Bike Purchases Data Analysis
Objective:
The objective of this project is to analyse the factors influencing bike purchases among a dataset of
individuals. Using Excel, we have created a dashboard that provides insights into the demographics,
behaviours, and characteristics of individuals who have bought bikes and those who have not.
Dataset:
The dataset consists of the following columns:
- ID: Unique identifier for each individual
- Marital Status: Marital status of the individual (married, single, divorced, etc.)
- Gender: Gender of the individual (male, female)
- Income: Income level of the individual
- Children: Number of children the individual has (0, 1, 2, 3)
- Education: Educational qualification of the individual
- Occupation: Occupation of the individual
- Home Owner: Whether the individual owns a home (yes, no)
- Cars: Number of cars owned by the individual
- Commute Distance: Distance of commute for the individual
- Region: Region where the individual resides
- Age: Age of the individual
- Purchased Bike: Whether the individual has purchased a bike (yes, no)
Data Cleaning and Preprocessing:
- Removed duplicate entries to ensure data accuracy.

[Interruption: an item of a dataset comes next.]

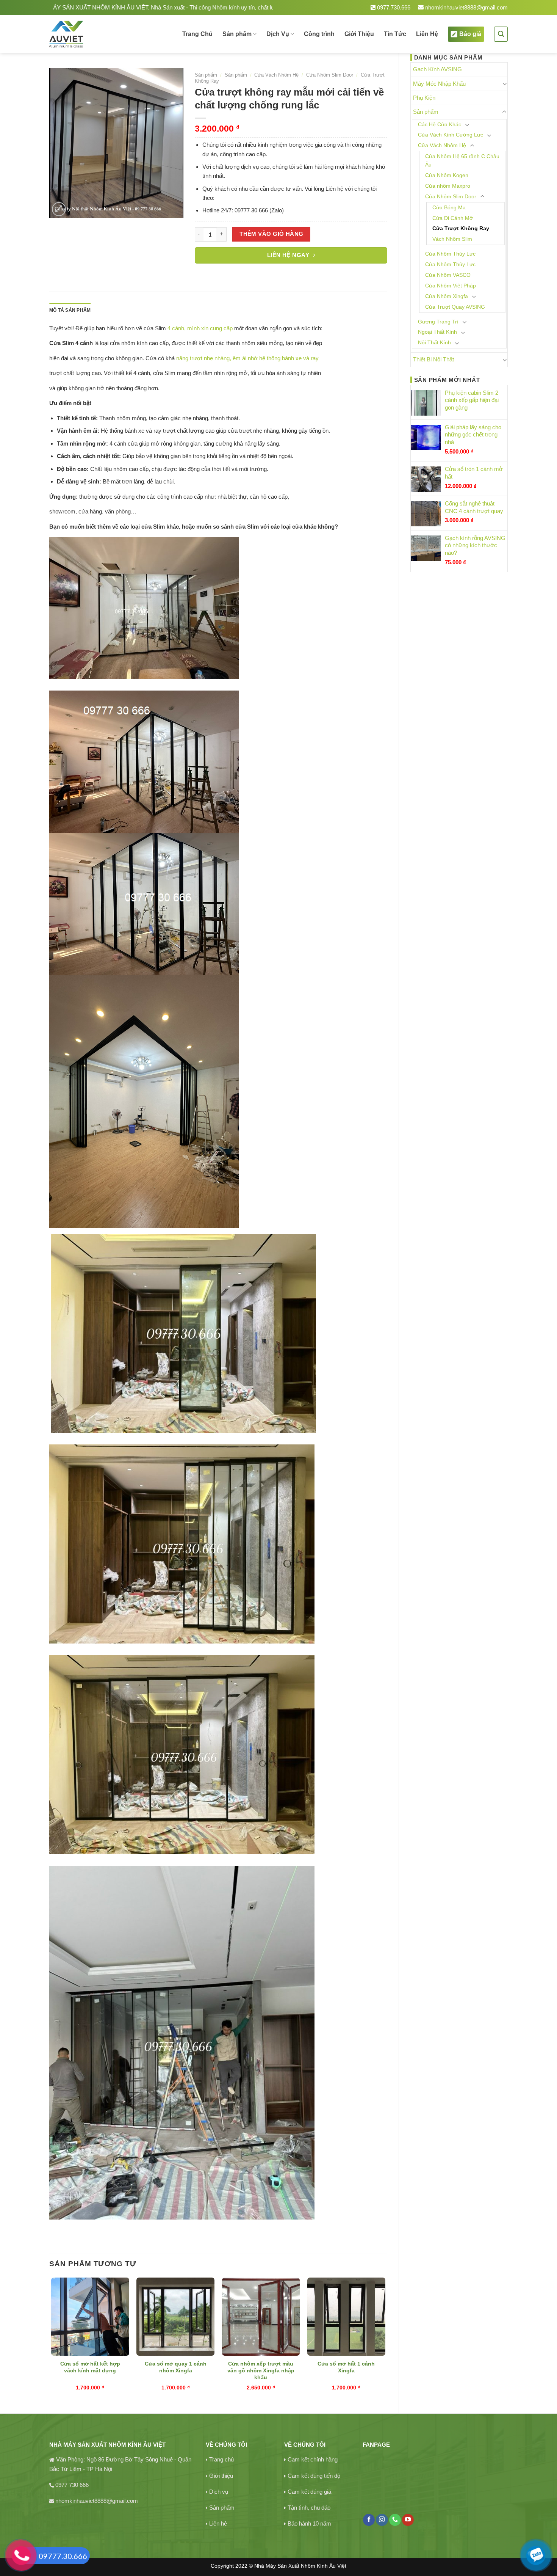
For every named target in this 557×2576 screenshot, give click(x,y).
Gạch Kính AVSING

- Standardized and categorized gender and marital status for clarity and analysis.
- Created an 'Age Bracket' column to group individuals by age ranges for easier analysis.
Dashboard Components:
Column Chart: Average Income by Gender and Bike Purchase Status
- Visualizes the average income of individuals grouped by gender and bike purchase status.
- Helps in understanding income disparities between genders and how it correlates with bike purchases.
Line Chart: Bike Purchases by Age Bracket
- Illustrates the number of individuals who have bought bikes and those who have not, segmented by age brackets.
- Provides insights into age demographics and their propensity to purchase bikes.
Line Chart: Commute Distance vs. Bike Purchases
- Demonstrates how the distance of commute influences bike purchase decisions.
- Helps in understanding the relationship between commute distance and bike purchases.
Slicers:
- Marital Status Slicer: Allows users to filter data based on marital status to observe how bike purchases vary among different marital statuses.
- Children Slicer: Enables filtering based on the number of children individuals have, providing insights into family dynamics and bike purchases.
- Region Slicer: Permits users to analyse bike purchases across different regions, identifying geographical trends and preferences.
Dashboard Interaction:
As users make selections on the slicers, the dashboard dynamically updates to reflect the filtered data.
Charts adjust to display insights specific to the selected marital status, number of children, and
region, allowing for a deeper exploration of bike purchase patterns.
Conclusion:
The Excel dashboard provides a comprehensive overview of bike purchases based on various
demographic and behavioural factors. It offers actionable insights for marketers, policymakers, and
businesses to understand consumer preferences and tailor strategies accordingly. The interactive
nature of the dashboard enhances user experience and facilitates data-driven decision-making.